Four people in the last two months have offered via email to review Alsoomse and Wanchese.  I asked each of them why they chose my book.  None of them messaged back.   I stay away now from volume reviewers.
  
 
 Just how much research is there behind a novel? Tell us how it looks behind the scenes.
 

Computer file after computer file of cut-and-pasted information about North Carolina coastal plain trees, birds, fish, native settlements, Algonquian culture, agricultural practices, weapons and warfare, religious beliefs, societal structure, the structure of longhouses, gender responsibilities, trade, the making of bows and arrows and of pottery, the curing of wounds, the parts of an English bark, English clothing and weaponry.  (What have I left out?)

Add information about the reign of Queen Elizabeth as it pertains especially to attempts at colonization in North America.  Everything I could find about Algonquian leaders mentioned in reports written by Englishmen.  Different interpretations by historians about what actually happened before and after the English arrived and settled on Roanoke Island.

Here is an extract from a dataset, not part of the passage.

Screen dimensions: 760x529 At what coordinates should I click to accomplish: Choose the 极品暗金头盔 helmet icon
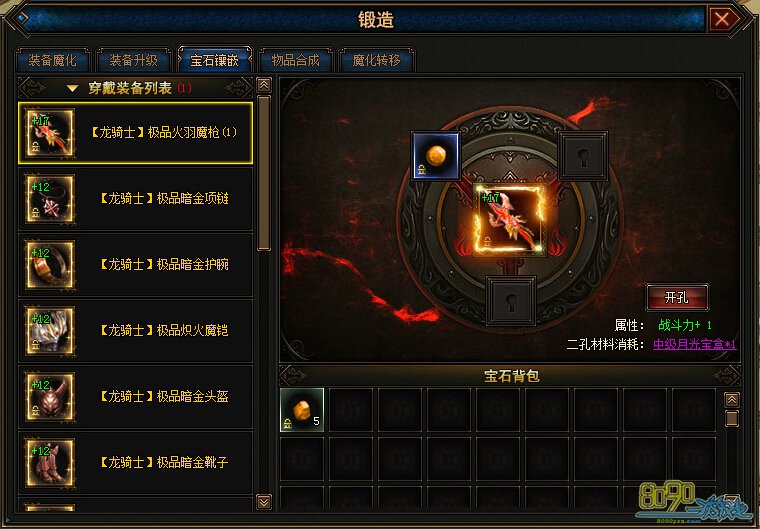pos(50,397)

As I wrote I discovered that the story took certain directions that required me to research something vital to the story-telling.  For instance, I decided that a confrontation between Roanoke natives and a war-like neighboring tribe needed to take place.  Over hunting rights.

So where would this confrontation take place?  Somewhere along the shoreline of Pamlico Sound nearly halfway between the opposing villages.  Most of the terrain along the coastline is very swampy, not conducive to game seeking fresh water.  I found an article on the internet about a former lake near the coastline that had eroded into its present state, Stumpy Point Bay.  Centuries ago a peat fire had erupted and burned there for several months.  Afterward, underground water, filling the exposed cavity, had created the lake.  It was still a lake in 1583.  I had what I wanted!

When you write a passage about a character making his way through thick vegetation on his way to attack a hostile village, research enables you to visualize what he encounters.  From Alsoomse and Wanchese:

They had now gotten through the switchcane. They were entering a dense pocosin thicket. Wanchese indentified leafy wax myrtle; by its little white upside-down clustered flowers zenobia; by its long, white, dangling fingers titi; its black fruit not yet formed large galberry, twice as high as any man present.

Worst of all were bamboo vines, climbing over everything, large thorns sticking out of old growth. “Tear away only the new growth,” Cumay warned. “Be careful where you put your legs and feet. Try not to step on rattlesnakes.”



The thicket ended. Scattered pond pine, loblolly bay, and loblolly pine indicated the change, even though wax myrtle and inkberry were present. Happily, the bamboo vines were gone. “We are getting close,” Cumay, stopping, whispered. “Past that grove of pine is an old cornfield. We can hide behind the myrtle until you decide when to strike.”